This book was read by Courtney Bippley, a Reference Librarian at the Main Campus Library.
#ReadGreatThings2018 Categor(ies): A memoir & A book about or that features sports
Misty Copeland is the first African-American Principal Dancer for the American Ballet Theatre. She started dancing at 13 years old, far older than most ballerinas, and overcame all kinds of adversity to become an amazing artist and role model.
Why did you choose to read this book?
It fits two #ReadGreatThings2018 categories (memoir and sports since ballet definitely counts as a sport). And, I admire Misty Copeland. I like to dance myself (though I make no claim to be good at it) and so reading the memoir of a famous dancer was appealing.
What did you like about it?
I really liked that she manages to be humble while also acknowledging that she was a prodigy. Not everyone can make it to the big leagues when they don’t start dancing until 13. She has real, raw talent, but isn’t arrogant about it. Nor does she shy away from it.
Was there anything noteworthy about the book?
She is remarkable kind to people who have, inadvertently or mistakenly, tried to hold her back from her career as a ballerina. Far more kind and understanding than I would be in her place.
What feeling did the book leave you with?
I felt like I knew Misty Copeland as a person after I finished this book. I knew her challenges, her triumphs, the things she is afraid of, and her personal goals.

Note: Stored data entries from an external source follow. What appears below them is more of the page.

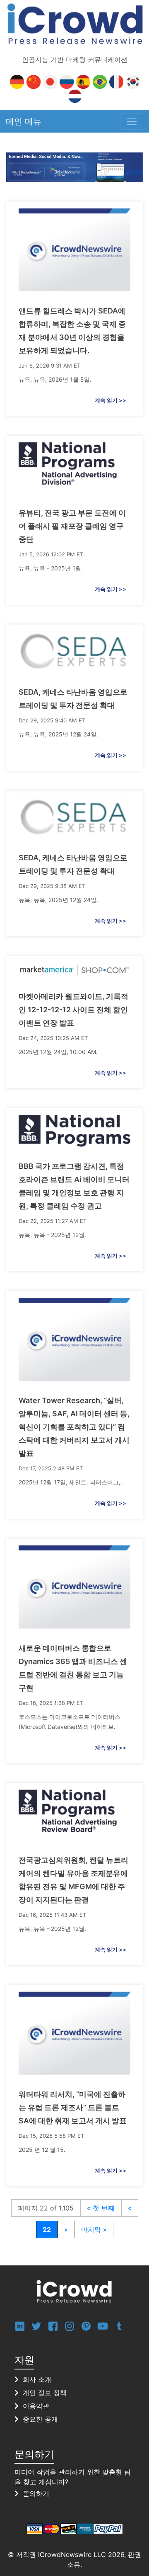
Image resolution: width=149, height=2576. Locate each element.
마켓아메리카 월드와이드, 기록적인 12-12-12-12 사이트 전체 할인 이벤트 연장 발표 (73, 1009)
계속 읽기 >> (110, 400)
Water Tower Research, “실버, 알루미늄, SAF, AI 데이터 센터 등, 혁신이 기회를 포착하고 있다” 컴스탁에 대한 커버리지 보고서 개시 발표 (74, 1427)
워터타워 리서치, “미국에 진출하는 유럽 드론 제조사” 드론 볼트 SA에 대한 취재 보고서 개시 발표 (73, 2107)
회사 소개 (37, 2379)
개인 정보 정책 (45, 2392)
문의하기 (36, 2493)
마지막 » (94, 2229)
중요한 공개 (40, 2419)
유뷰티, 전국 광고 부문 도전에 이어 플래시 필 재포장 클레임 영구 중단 (72, 526)
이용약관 (36, 2406)
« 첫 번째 (101, 2208)
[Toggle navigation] (131, 121)
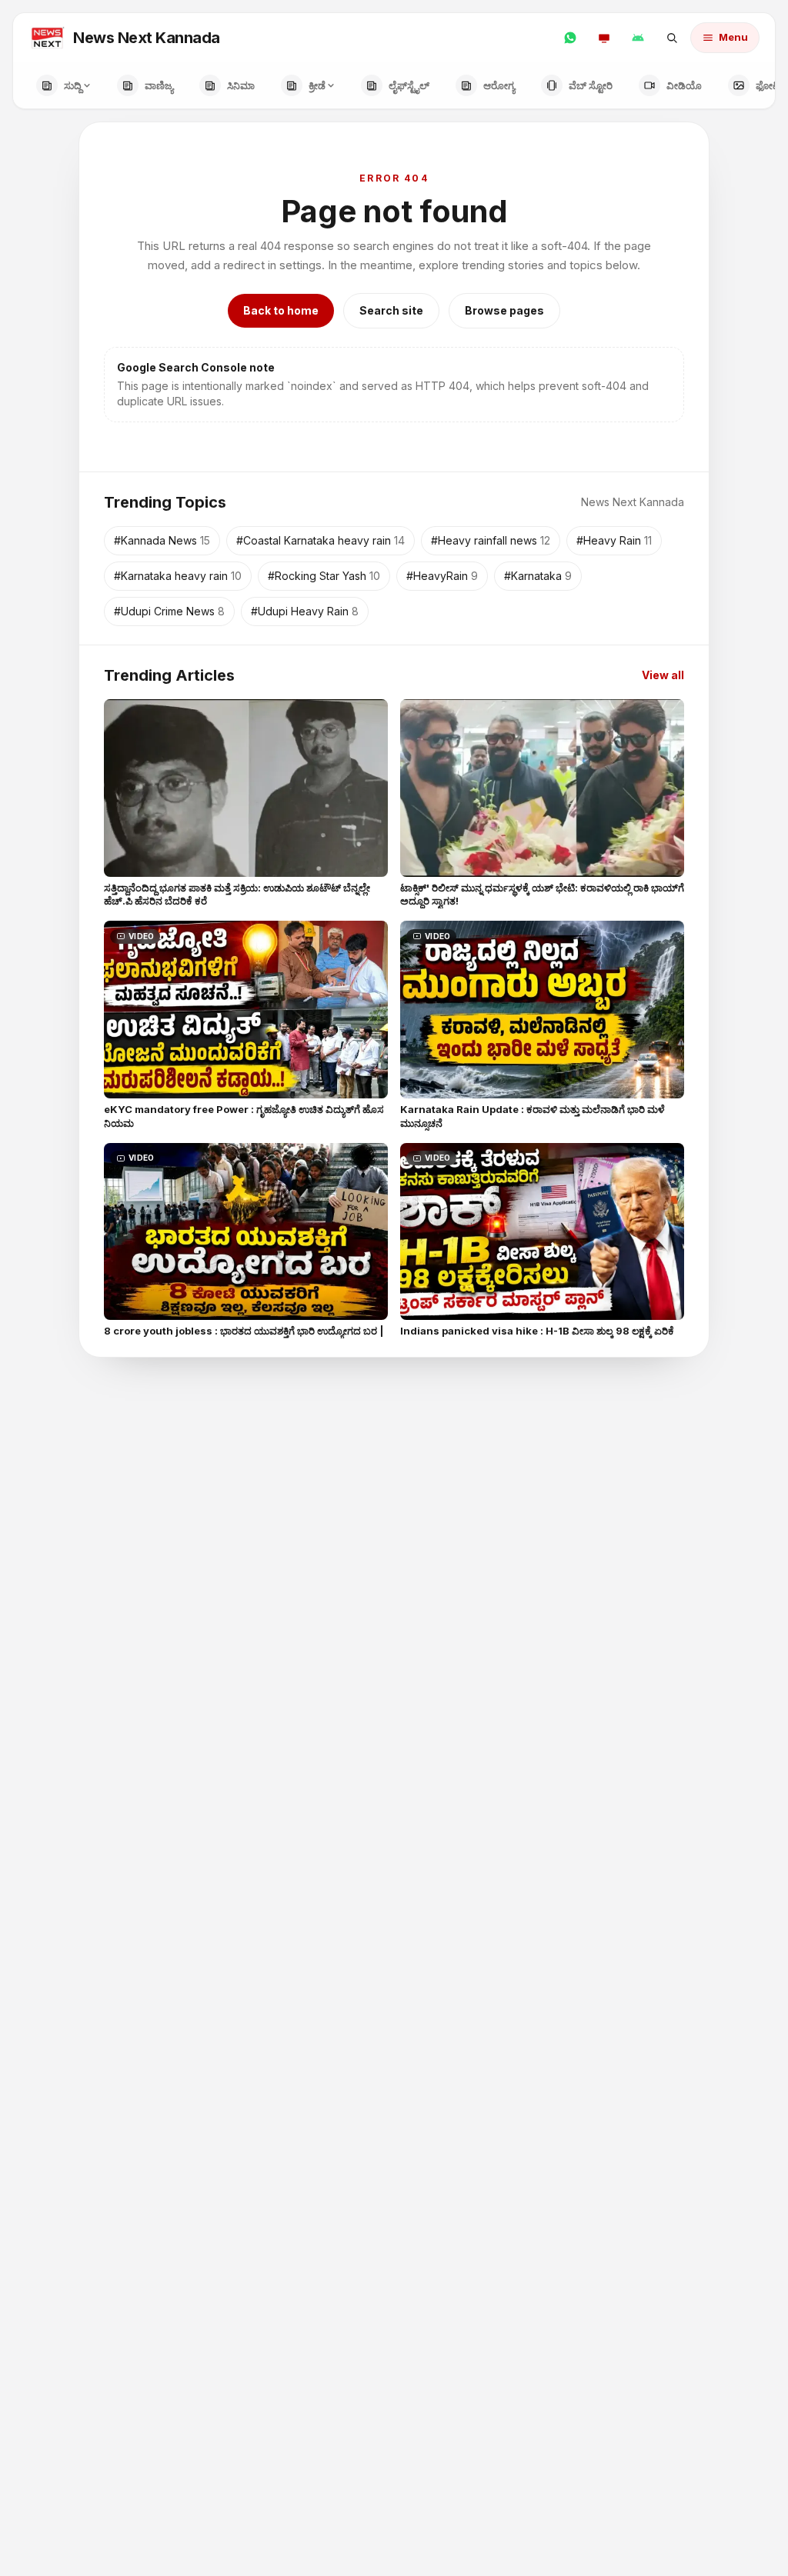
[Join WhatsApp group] (570, 37)
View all (663, 674)
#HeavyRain (442, 575)
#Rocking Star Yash (324, 575)
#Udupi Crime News (169, 611)
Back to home (281, 310)
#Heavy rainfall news (490, 540)
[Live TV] (604, 37)
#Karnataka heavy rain (178, 575)
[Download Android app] (638, 37)
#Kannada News (162, 540)
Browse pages (504, 310)
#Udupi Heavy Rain (305, 611)
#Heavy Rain (614, 540)
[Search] (671, 37)
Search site (391, 310)
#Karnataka (538, 575)
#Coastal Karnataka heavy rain (320, 540)
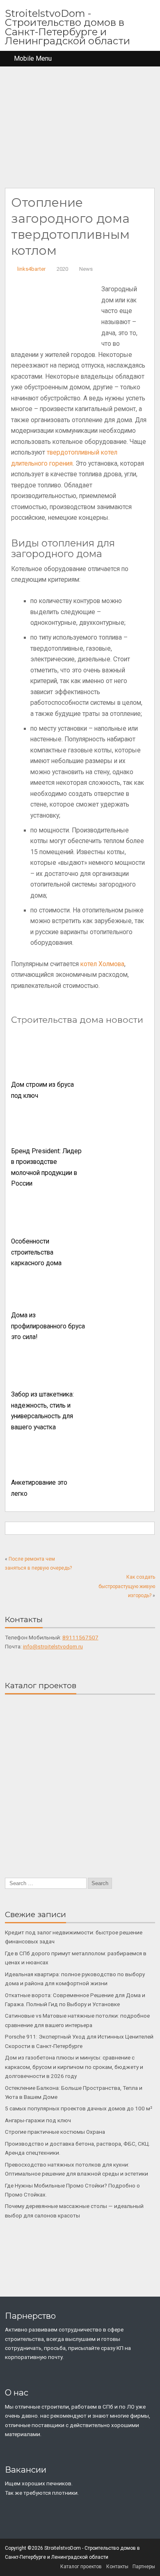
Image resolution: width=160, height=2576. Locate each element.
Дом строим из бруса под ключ (42, 1090)
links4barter (31, 269)
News (86, 269)
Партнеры (144, 2566)
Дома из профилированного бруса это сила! (48, 1326)
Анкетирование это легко (39, 1488)
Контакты (117, 2566)
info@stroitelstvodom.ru (53, 1646)
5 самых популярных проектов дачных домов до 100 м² (78, 2108)
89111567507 (80, 1637)
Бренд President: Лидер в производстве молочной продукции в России (46, 1167)
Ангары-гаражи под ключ (38, 2120)
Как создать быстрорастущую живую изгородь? (126, 1586)
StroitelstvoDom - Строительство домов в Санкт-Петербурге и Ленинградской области (67, 27)
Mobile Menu (33, 58)
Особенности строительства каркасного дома (36, 1252)
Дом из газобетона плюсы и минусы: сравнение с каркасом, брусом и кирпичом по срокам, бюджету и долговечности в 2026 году (74, 2066)
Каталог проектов (81, 2566)
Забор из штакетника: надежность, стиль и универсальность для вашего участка (42, 1411)
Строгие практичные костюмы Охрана (55, 2131)
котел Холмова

Who would you recommend the book to?
Anyone who is interested in ballet or dance in general. Along with anyone who enjoys reading about ground-breaking African American women. Which, who wouldn’t? So, basically everyone.
What would you pair this book with?
This book would go well with a barre workout class so you can truly appreciate how hard ballet is on your body. I mean, look at this. I didn’t even know the human body could bend that way.